• Your task: Word for word, copy all the data and drop the pictures.

• Stored data:
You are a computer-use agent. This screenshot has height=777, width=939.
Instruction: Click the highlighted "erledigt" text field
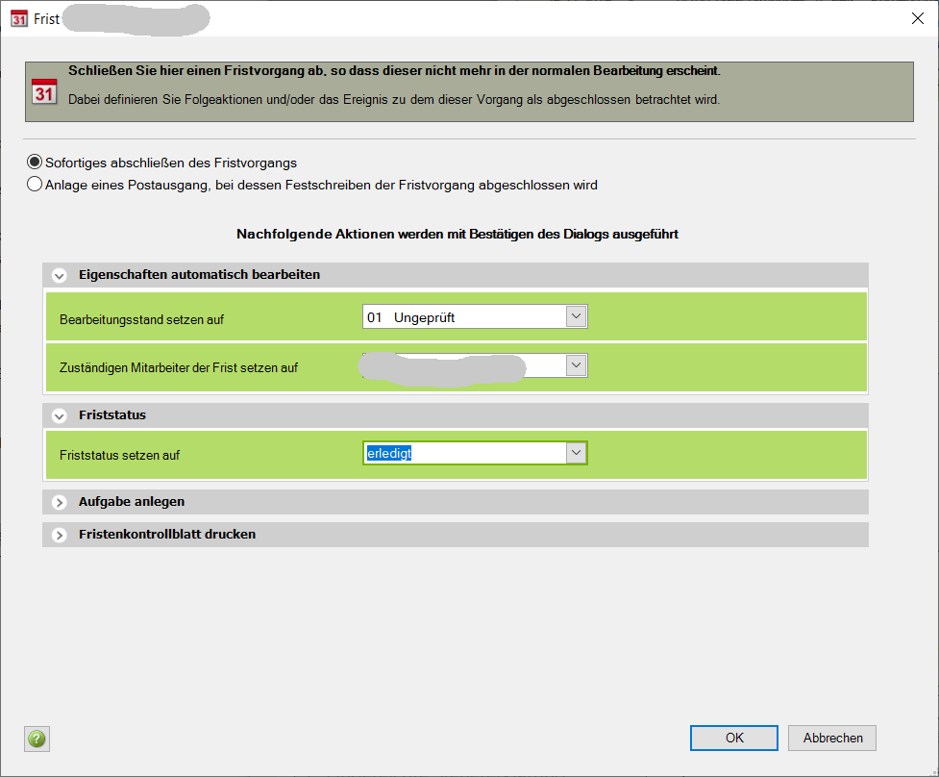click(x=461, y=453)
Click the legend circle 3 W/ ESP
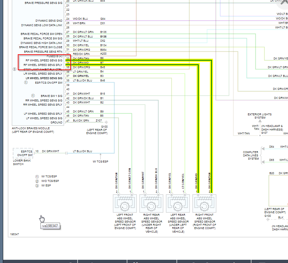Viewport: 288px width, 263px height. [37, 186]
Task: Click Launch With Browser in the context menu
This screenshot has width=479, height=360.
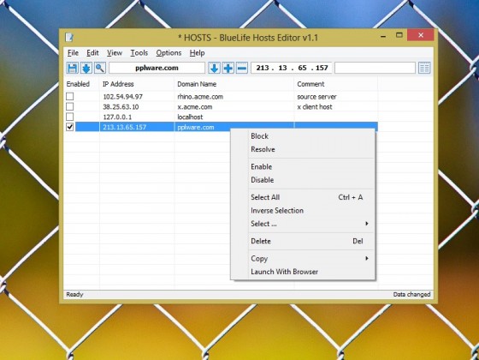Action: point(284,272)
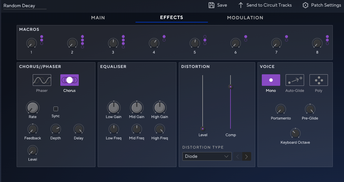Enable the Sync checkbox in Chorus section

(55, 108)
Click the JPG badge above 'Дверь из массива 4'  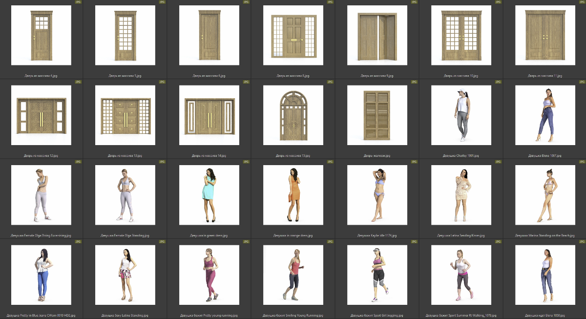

• Answer section:
You are a computer-use agent. This screenshot has height=777, width=939.
Instruction: Click the highlighted "erledigt" text field
click(x=461, y=453)
Click the legend circle 3 W/ ESP
Viewport: 288px width, 263px height. [37, 186]
Task: Click Launch With Browser in the context menu
This screenshot has width=479, height=360.
Action: point(284,272)
Enable the Sync checkbox in Chorus section

(55, 108)
Click the JPG badge above 'Дверь из массива 4'  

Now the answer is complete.